Style is a fraud. I always felt the Greeks were hiding behind their columns.
—Willem de Kooning
Style is not something applied. It is something that permeates. It is of the nature of that in which it is found, whether the poem, the manner of a god, the bearing of a man. It is not a dress.
I’ve wanted to try tackling the subject of style in fractal art since Orbit Trap began. But style is such a slippery topic — like attempting to capture a jellyfish with a spoon. Still, I’m going to forge ahead — even while admitting up front that I’ll likely leave more questions than answers in my wake. I’m feeling my way through the dark here in the hope that knocking a few holes in the walls will let in light.
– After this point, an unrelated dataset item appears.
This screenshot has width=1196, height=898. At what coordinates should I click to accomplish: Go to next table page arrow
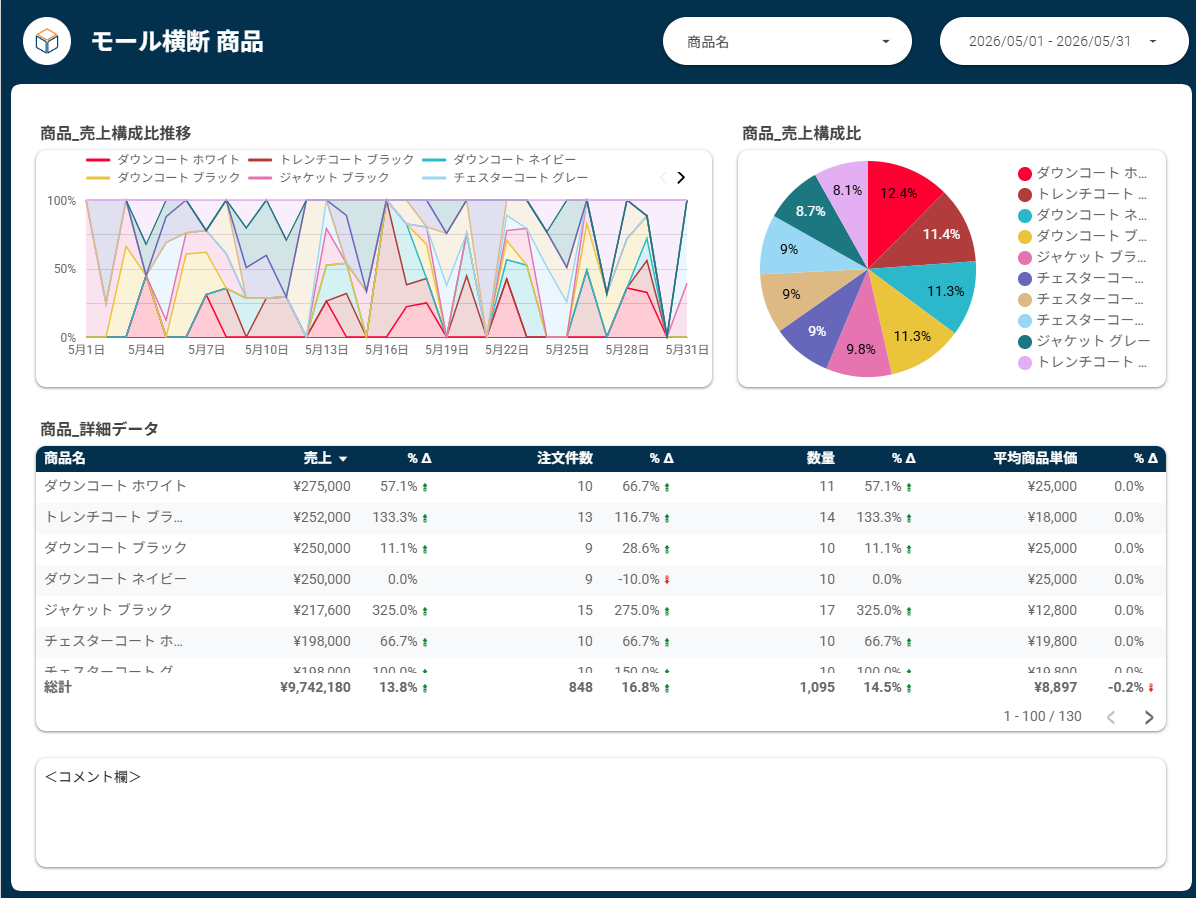click(x=1149, y=717)
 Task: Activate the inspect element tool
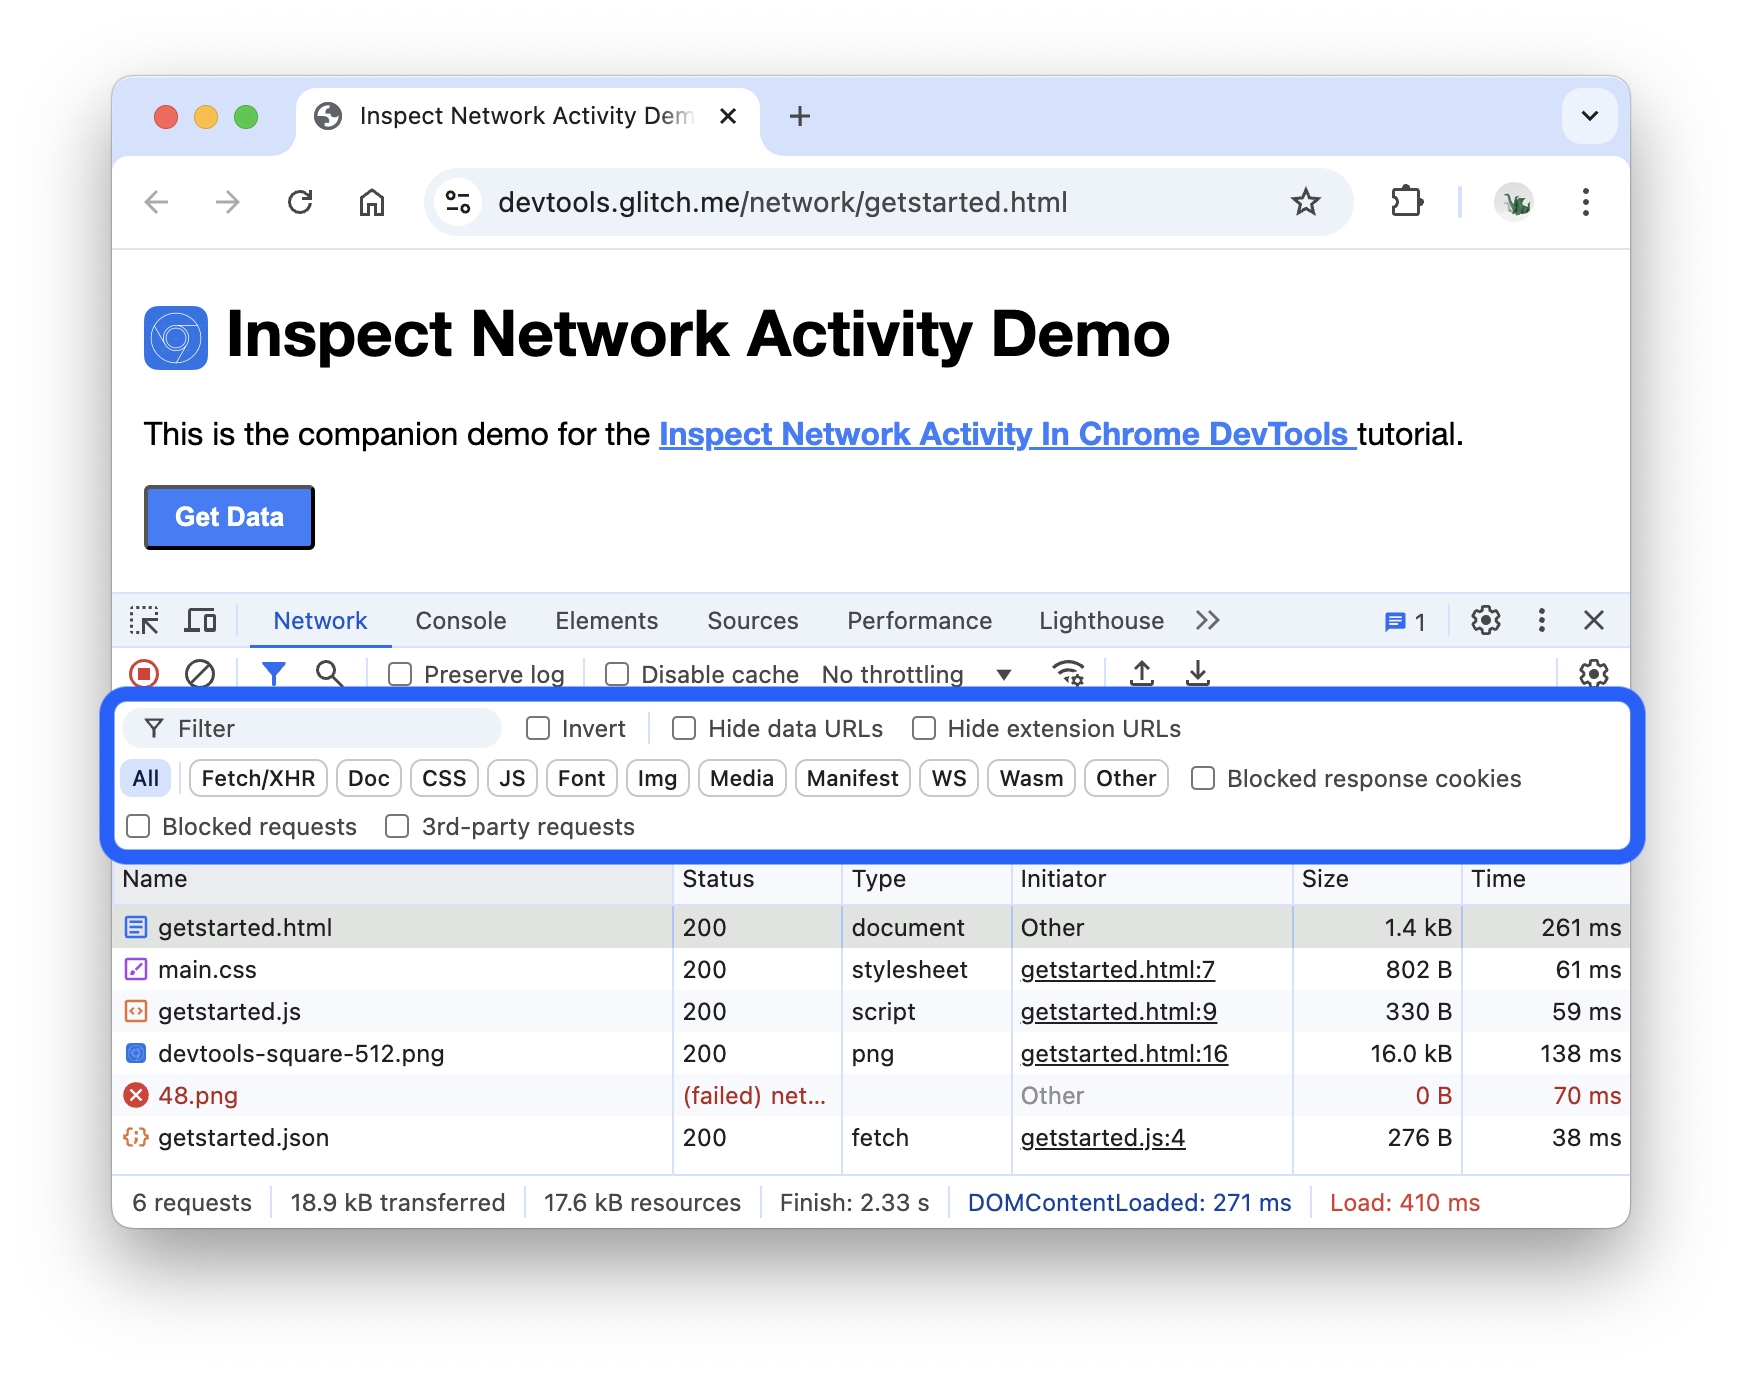[x=144, y=620]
There’s the chicken-or-egg question that needs to be addressed right off. Who or what is responsible for the production of style in fractal and digital art: the program(mer) or the artist? I feel a migraine coming on just wandering into this hall of mirrors.
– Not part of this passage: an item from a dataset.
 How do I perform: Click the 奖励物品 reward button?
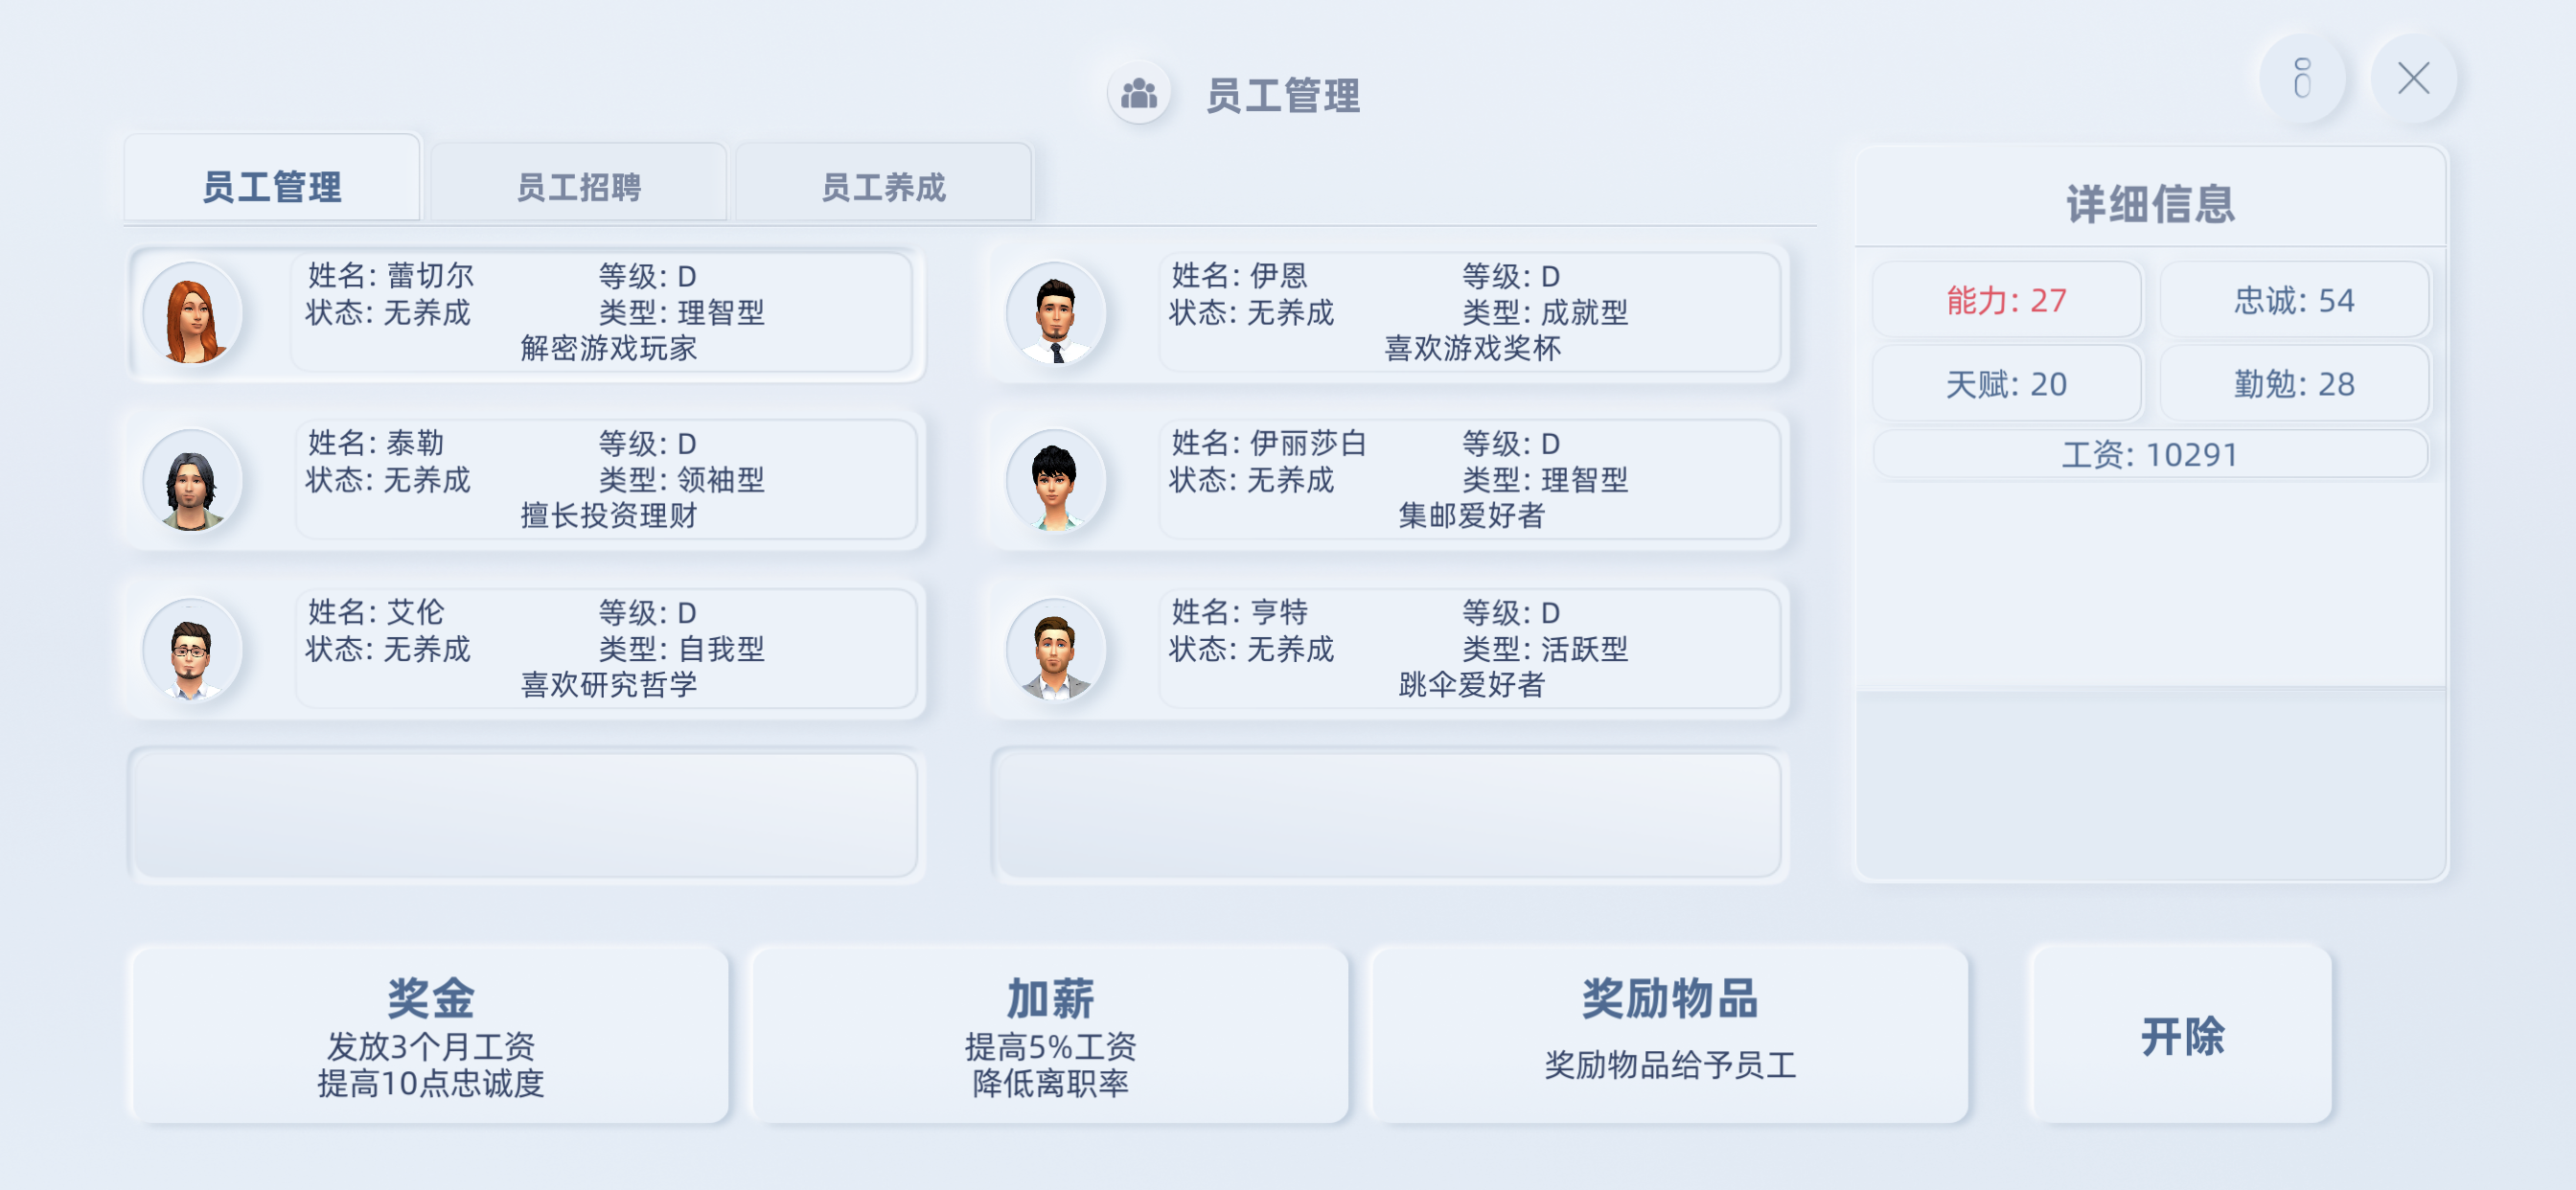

But that is the Ur-question of style in our discipline (and all of digital art). Work produced in one fractal program definitely has a distinct and recognizable look than work produced in another. So, does the software, or perhaps its author(s), determine fractal art style, and do Phase One fractal artists, limited by the boundaries of a program’s capabilities, merely pump out variations on a pre-determined look. In other words, does the tool itself have panache — or is stylistic elegance sourced in how individual artists use a given tool?
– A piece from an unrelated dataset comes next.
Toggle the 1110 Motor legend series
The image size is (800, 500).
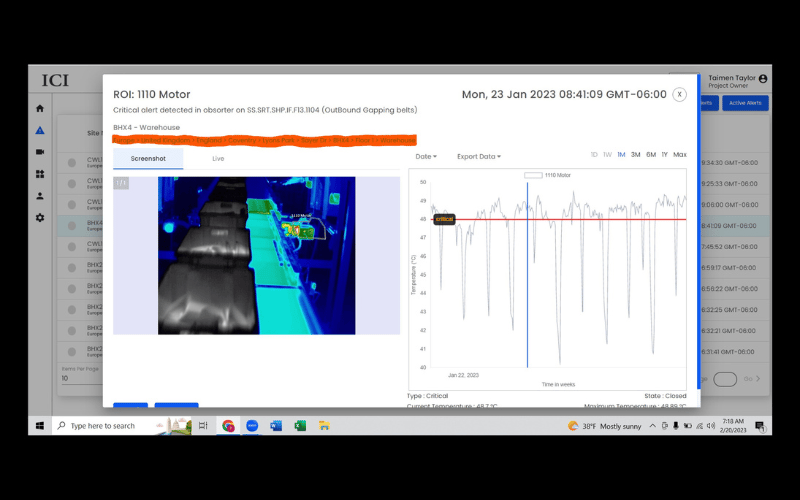pyautogui.click(x=549, y=175)
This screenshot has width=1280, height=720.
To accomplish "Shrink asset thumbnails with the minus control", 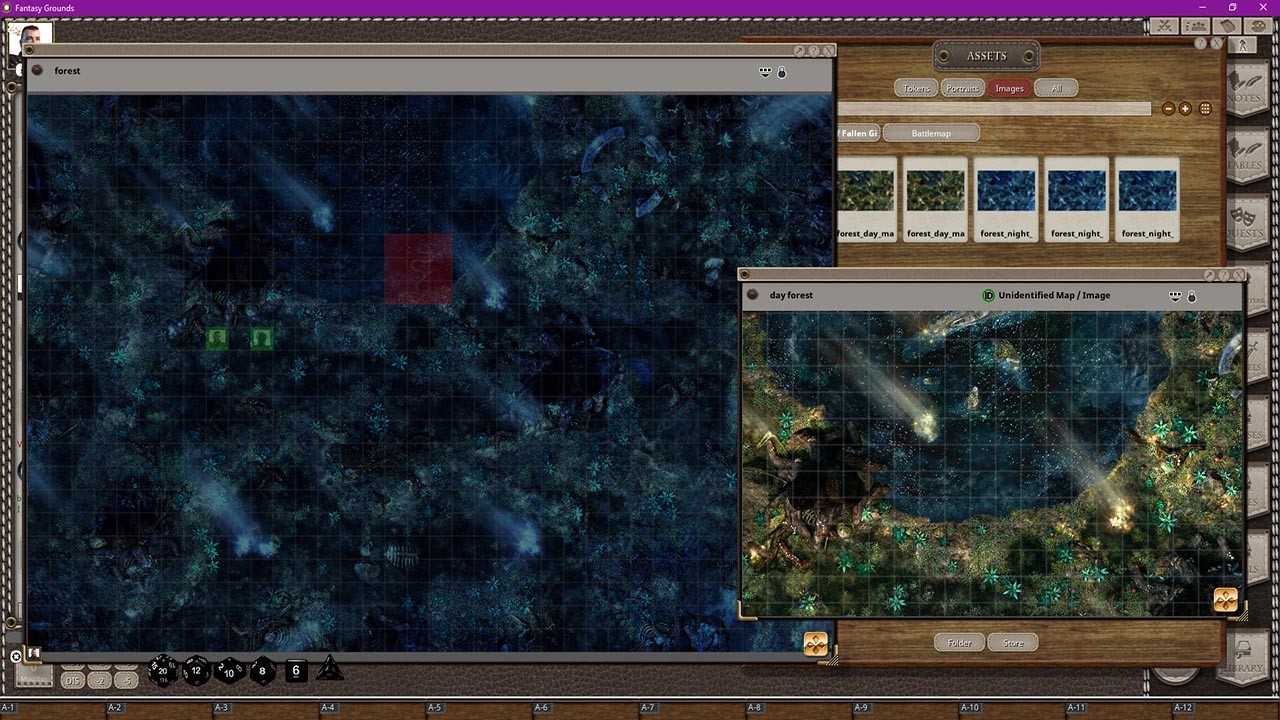I will tap(1168, 109).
I bet I know what most of us would like to answer. But let’s a take a little pop quiz first.
Match the fractal software with the images from the artists below. Do not immediately click on the images (to see larger versions on the artists’ sites) before guessing for that constitutes cheating. In a case where you "know" the artist and are familiar with her/his software preferences, you must, in all fairness, recuse yourself. Begin:
1. Xenodream _____
2. Ultra Fractal _____
6. Fractal Explorer_____
7. Chaos Pro_____
Big Bang by Kerry Mitchell
Box (005) by Stefan Vitanov
Quaternion 1 by Thomas Scheiblauer
A Tree You Wouldn’t Climb by Joseph Presley
Incendia University by AureliusCat
[Note: If you miss this one, you’re just not giving this quiz a good college try.]
Arcane Encystement by Peter Ludwig Wegener
Seraphina by Lilyas
Watery Grave by dlr4553
Golden Mandelbrot Landscape by Duncan C
Cream in My Coffee by Karmen
Was this a snap or a head-scratcher? Were the images I included a fair representation? Some might argue that — thanks to hacks and public coloring algorithms — programs like Apophysis and Ultra Fractal are capable of a wider diversity of "styles" than most other fractal-rendering software. Had I included a UF image made utilizing Dave Makin’s (fairly) new 3D formula, would that have been more challenging? And didn’t one of the images include photo-manipulation? Was that "cheating"? These are all legitimate qualifiers.
Of course, the same general line of inquiry could be leveled at digital art in general. No two graphics programs "look" exactly alike either. The filters in Photoshop and those in Photo-Paint are quite different. I imagine the same visual distinctions would hold true for 3D graphic renderers — like Cinema 4D or 3DSmax. It does not necessarily follow, though, that each program inherently leaves an indelible stamp on style.
In future posts in this series, I’ll look at the styles of select fractal artists.
Oh. I almost forgot. Do you need an answer grid to the quiz? Or was the exam easy — and, if so, what does that suggest?